What is Hyperpigmentation?

Probably one of the most frustrating things for most people, besides persistent acne, is hyperpigmentation. In this series on hyperpigmentation I will discuss what exactly is hyperpigmentation & how it is commonly treated. I will also discuss some good products and treatments for each type of hyperpigmentation. There are 3 types of hyperpigmentation: post-inflammatory hyperpigmentation (PIH), photo damage (sun damage) and melasma. First let's discuss each type separately and then how to treat each one. Then I will discuss some products for each type. 

PIH is usually, but not limited, to acne lesions. It is commonly due to picking and scarring. Picking is called excoriation. It can also be caused by just having a lesion. PIH can also be caused by lesions like cysts, nodules, papules and pustules.
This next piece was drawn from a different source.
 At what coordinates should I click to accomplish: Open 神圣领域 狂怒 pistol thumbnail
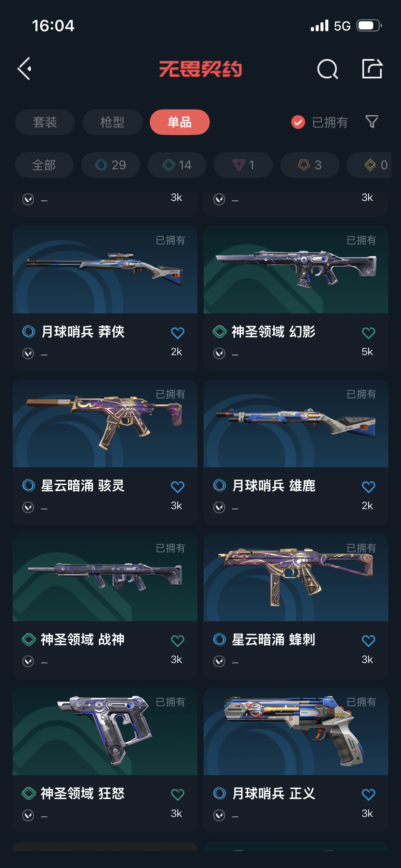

If you are more interested in acne lesions, see my treatise on acne entitled: What Is Acne? How Do You It Treat It?. PIH is red and angry looking and often fades to a pink, light brown or white scar after a certain length of time. Basically PIH is damage to the dermis or epidermis with a deposition of melanin to the keratinocytes (skin cells). Inflammation in the epidermis causes the melanocytes (pigment producing cells) to increase melanin synthesis and transfer it to the surrounding keratinocytes, as seen in the first photograph. It can also occur when the skin is burned though, as seen in the second picture below. This one is more severe and usually leads to skin that scars differently. It might produce a keloid scar or a slightly raised white scar when it is finally healed. 
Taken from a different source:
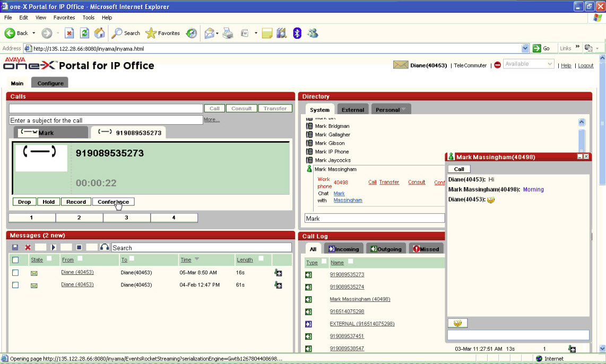
Task: Click add-contact icon for the 05-Mar message
Action: [278, 273]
Next, there is photo damage (sun damage), another form of hyperpigmentation, which is the most common kind. This occurs when melanin in the skin is exposed to UV radiation from the sun. It is the structural and functional deterioration of sun exposed skin resulting in freckling, fine lines, wrinkling, roughness, altered texture, discolorations, lentigines, mottled hyperpigmentation, epidermal thickening, degeneration of the dermis, degeneration of collagen and elastin, damage to dermal vessels, the presence of skin cancer, and sun spots. Damage to the skin results from prolonged exposure to UV irradiation. It damages the skin's fibers and is the cause of up to 90% of skin aging. Sunscreen use EVERYDAY, rain or shine and use indoors & outdoors can prevent photo damage to the skin. It is recommended that one wears a broad spectrum sunscreen (covering UVA/UVB rays) of at least a SPF30 daily and reapplied every 2 hours. Also, it is best to avoid the sun's rays between the hours of 12-4 pm when they are the strongest, especially during the summer months. 

Below you can see two types of  photo damage, freckling and more advanced photo damage that has accrued over time. Freckling may look cute but it is photo damage all the same and it dangerous. It results from UV exposure and is not good for the skin. Even those with highly pigmented skin can experience freckling and photo damage, and should wear sunscreen everyday. Skin cancer, especially melanoma, is on the rise in younger people. For example, I am only 49 and have already had skin cancer twice. Once on the end of my nose and once on my upper arm. Granted I have a fair amount of photo damage and I am a Fitzpatrick I on the dermal scale (what dermatologists use to describe susceptibility to sun damage). I never tan, only burn in the sun and have very fair skin with light hair and blue-green eyes. The scale goes from a I to a VI and assesses your skin cancer risk. 







Melasma is the third type of hyperpigmentation. It is seen often in women of color, pregnant women (called the mask of pregnancy) or women experiencing menopause. It is thought to be triggered by UV exposure. It is often due to hormonal changes in the body. This latter aspect is what makes it difficult to treat. Below are some photographs of melasma showing how it is different than regular hyperpigmentation. 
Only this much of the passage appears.